• Consigne: Reproduisez mot pour mot le passage de l'extrait du Mercure galant qui commence par « Mr Panthot, Docteur » et va jusqu'à « sur le Héron. ».

• Extrait source:
----
Ne prenez point d’orgueil si vous estes flatez.
Ne vous rebutez pas pour estre rebutez,
La peine & le plaisir succedent l’un à l’autre :
Et quand l’un de vous mort à ses pieds tomberoit,
Vist-on jamais bonheur qui fust égal au vostre
Puis que sa belle main le ressussiteroit ?

[Noms de ceux qui l’ont expliquée] §

Mercure galant, avril 1678 [tome 4], p. 399-402.

Ce mesme Mot du Volant a esté trouvé par beaucoup de Particuliers, qui sont Mr de Roux ; Le Solitaire de Caën ; Un Inconnu de Rheims ; La ville de Ham ; L’Illustre Fille de Village d’entre Tours et Saumur ; L’Athis de Thoüars ; Mr de Bois-girand ; Mr Godefroy le jeune, Sr de Maubuisson ; Mademoiselle de la Borde ;Mr l4abbé Baugy ; Mr le Jay ; Mr du Fossey, de Roüen ; Mademoiselle de Chennevarin, Fille d’un Auditeur des Comptes de Normandie ; Mr le Roy ; Mr de la Fosse de Baudevire, de S. Lo ; Une Dame du Païs du Maine ; Mr du Mont ; La Société Cloistrée de Paris ; Mr Maze, de Roüen ; Mr Roussel, Prestre, Aumônier ordinaire du Roy ; Mr Laisné ; Mr Hourdaut ; Mr du Laurens, Prieur du Bois Hallebout ; Mr Grasset ; La Belle Climene ; Mademoiselle Mariane, pres la Place Royale ; Mr Palleron ; & Mr de Lestac, Avocat en Parlement.

Mr Panthot, Docteur & Professeur en Medecine à Lyon, a expliqué cette Enigme du Volant, sur le Gibier en plume ; Mr de la Vigne, de Nismes, sur un Arbre ; Mademoiselle de la Salle de Blois, & Mr Lelleron, sur la Fusée ; Mr de Lardenay, sur le Feu ; Une Belle Suissesse, sur le Balon ; Mr Roland, Avocat à Rheims, sur la Bombe ou la Fusée Volante ; Mr Dauvillier de Bassebourg Avocat, Mr du Tel, Mr de Lantages, sur la mesme Fusée Volante ; & Mr de Soucanie Avocat à Roye, sur le Héron.

[Nom de ceux qui ont expliqué les deux Enigmes] §

Mercure galant, avril 1678 [tome 4], p. 402-406.
----
Entrées enregistrées
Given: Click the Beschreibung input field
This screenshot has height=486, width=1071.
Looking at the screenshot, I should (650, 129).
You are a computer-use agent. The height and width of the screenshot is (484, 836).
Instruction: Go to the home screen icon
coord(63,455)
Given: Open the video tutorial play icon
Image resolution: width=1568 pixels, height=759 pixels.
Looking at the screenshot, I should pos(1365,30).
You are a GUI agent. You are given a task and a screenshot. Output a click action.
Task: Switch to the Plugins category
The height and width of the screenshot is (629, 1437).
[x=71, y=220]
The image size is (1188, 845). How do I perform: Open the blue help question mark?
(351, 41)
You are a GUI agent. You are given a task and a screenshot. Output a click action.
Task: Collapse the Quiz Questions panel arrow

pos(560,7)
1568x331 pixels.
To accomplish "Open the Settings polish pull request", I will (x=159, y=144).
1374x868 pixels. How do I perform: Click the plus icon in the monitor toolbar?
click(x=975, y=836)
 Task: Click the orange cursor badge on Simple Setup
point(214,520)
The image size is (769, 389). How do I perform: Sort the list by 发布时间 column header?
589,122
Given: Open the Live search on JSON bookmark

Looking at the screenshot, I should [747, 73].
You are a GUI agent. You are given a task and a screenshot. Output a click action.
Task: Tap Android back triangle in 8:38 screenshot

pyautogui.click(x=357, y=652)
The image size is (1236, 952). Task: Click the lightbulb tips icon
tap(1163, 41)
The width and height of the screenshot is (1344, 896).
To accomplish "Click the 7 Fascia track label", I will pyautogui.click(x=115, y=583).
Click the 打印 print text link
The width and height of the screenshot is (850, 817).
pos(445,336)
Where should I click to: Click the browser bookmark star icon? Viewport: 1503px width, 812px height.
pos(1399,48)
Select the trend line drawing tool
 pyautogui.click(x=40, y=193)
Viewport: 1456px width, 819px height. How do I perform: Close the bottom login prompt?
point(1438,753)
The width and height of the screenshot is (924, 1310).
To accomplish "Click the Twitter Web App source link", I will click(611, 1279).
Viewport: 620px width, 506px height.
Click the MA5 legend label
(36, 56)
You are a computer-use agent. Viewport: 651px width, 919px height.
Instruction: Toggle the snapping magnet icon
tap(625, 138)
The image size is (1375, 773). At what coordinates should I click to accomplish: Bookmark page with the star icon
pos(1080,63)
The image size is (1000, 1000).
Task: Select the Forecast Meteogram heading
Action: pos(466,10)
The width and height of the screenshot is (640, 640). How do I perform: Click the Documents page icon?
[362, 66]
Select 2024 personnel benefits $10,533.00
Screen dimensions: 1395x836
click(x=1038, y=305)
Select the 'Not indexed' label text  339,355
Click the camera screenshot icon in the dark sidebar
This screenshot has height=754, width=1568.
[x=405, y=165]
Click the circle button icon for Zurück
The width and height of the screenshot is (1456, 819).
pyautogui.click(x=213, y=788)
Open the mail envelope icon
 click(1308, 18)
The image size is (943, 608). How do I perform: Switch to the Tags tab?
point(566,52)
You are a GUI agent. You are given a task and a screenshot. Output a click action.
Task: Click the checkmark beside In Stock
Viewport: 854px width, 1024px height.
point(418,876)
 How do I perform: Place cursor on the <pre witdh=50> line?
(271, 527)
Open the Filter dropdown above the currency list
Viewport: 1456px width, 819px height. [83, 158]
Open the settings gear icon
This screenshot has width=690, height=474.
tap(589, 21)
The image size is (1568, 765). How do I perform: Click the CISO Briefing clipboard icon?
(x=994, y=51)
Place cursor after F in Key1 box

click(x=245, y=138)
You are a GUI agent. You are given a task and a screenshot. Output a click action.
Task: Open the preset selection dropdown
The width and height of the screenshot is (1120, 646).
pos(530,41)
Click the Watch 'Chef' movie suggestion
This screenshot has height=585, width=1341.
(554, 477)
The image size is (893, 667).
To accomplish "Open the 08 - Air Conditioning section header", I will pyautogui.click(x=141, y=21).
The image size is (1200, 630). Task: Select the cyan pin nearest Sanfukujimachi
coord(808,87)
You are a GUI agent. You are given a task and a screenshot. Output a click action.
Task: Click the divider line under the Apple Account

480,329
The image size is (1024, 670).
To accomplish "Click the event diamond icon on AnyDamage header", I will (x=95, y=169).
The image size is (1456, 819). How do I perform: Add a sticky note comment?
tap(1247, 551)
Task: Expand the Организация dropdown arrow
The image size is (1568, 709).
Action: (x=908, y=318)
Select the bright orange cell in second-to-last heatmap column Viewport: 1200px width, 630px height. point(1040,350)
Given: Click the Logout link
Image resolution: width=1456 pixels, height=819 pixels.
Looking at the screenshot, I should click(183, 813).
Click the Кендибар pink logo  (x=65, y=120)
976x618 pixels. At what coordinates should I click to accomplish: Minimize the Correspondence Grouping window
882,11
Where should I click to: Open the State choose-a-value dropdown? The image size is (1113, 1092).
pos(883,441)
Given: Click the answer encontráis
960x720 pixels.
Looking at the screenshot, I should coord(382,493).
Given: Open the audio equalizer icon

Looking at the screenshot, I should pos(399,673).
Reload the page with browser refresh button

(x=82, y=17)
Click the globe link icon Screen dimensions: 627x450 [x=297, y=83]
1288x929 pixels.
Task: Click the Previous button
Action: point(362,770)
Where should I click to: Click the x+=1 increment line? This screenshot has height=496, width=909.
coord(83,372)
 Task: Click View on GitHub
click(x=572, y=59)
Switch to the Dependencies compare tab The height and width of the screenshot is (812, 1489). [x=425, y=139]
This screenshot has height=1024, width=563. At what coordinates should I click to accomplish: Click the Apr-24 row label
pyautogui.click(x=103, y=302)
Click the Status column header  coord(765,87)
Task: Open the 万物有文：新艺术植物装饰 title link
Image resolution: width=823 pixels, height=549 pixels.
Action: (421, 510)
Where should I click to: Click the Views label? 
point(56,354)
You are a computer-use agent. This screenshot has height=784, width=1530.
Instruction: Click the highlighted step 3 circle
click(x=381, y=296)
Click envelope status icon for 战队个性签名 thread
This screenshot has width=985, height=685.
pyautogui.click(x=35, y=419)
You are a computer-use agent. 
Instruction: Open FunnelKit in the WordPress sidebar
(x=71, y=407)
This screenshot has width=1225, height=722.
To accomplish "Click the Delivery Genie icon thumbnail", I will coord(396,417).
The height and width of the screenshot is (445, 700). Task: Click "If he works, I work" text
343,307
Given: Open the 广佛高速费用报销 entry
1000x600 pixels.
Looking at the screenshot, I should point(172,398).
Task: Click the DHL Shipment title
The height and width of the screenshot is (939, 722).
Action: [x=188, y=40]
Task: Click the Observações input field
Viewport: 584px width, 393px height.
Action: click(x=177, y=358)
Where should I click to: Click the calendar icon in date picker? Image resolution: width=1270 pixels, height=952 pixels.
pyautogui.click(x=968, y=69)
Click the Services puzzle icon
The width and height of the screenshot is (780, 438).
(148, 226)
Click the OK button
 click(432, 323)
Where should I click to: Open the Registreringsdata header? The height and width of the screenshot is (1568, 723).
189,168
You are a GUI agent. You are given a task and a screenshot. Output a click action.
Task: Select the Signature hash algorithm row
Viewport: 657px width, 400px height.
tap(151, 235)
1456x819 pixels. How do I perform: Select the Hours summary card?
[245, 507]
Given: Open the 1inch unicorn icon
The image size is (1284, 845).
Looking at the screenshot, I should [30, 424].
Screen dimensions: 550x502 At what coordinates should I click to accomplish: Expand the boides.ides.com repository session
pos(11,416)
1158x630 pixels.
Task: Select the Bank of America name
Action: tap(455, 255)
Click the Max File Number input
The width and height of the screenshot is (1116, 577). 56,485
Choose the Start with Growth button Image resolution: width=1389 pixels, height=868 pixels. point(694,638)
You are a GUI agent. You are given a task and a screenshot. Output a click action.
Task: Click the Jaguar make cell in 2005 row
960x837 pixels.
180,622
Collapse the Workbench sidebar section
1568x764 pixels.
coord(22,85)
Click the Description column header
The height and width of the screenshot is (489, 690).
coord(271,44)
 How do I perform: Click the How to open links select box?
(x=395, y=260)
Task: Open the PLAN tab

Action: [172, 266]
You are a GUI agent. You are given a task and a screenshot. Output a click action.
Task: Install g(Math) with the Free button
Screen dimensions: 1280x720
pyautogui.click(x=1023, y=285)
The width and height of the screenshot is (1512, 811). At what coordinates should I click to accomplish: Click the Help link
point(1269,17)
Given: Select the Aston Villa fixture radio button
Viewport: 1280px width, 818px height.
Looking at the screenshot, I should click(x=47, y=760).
----
• Réponse:
Mr Panthot, Docteur & Professeur en Medecine à Lyon, a expliqué cette Enigme du Volant, sur le Gibier en plume ; Mr de la Vigne, de Nismes, sur un Arbre ; Mademoiselle de la Salle de Blois, & Mr Lelleron, sur la Fusée ; Mr de Lardenay, sur le Feu ; Une Belle Suissesse, sur le Balon ; Mr Roland, Avocat à Rheims, sur la Bombe ou la Fusée Volante ; Mr Dauvillier de Bassebourg Avocat, Mr du Tel, Mr de Lantages, sur la mesme Fusée Volante ; & Mr de Soucanie Avocat à Roye, sur le Héron.